» **WORK TO BE COMPLETED**: Task for the records below: repeat the line containing "Click the Windows Setup icon in title bar" and every line after it, exactly and with nothing else, but leave out the pictures.

» **DATA SUPPLIED**:
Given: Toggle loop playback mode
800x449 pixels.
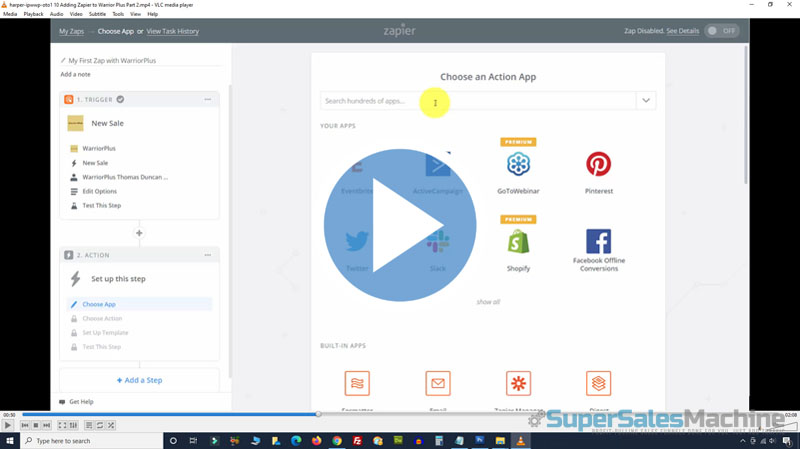Looking at the screenshot, I should point(99,425).

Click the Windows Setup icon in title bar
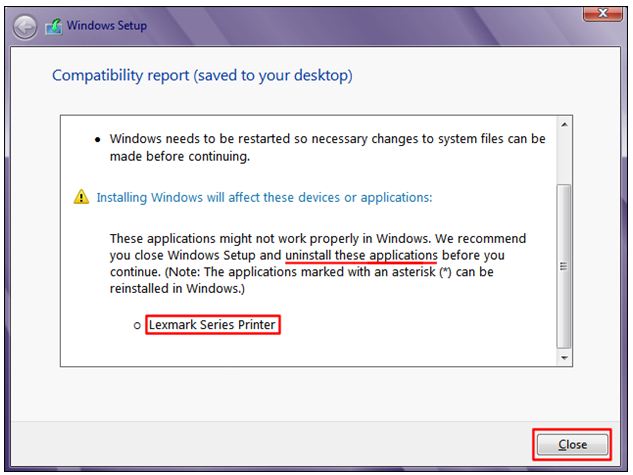point(54,26)
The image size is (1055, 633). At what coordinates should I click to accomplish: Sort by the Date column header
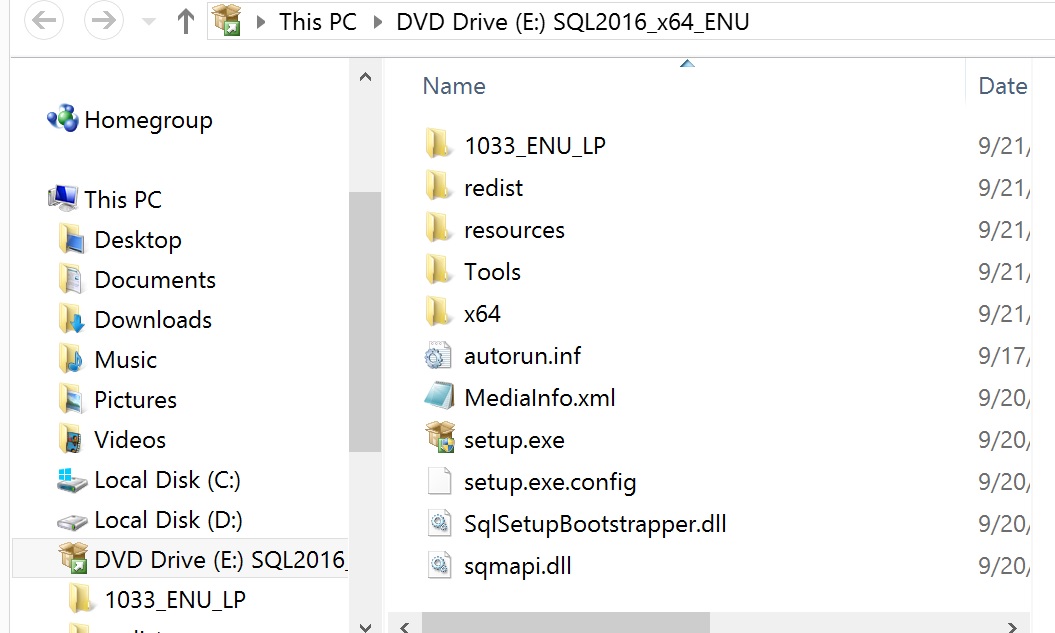coord(1003,86)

» **YOUR SOLUTION**:
Click the Windows Setup icon in title bar
point(54,26)
The image size is (1055, 633). At what coordinates should I click to accomplish: Sort by the Date column header
coord(1003,86)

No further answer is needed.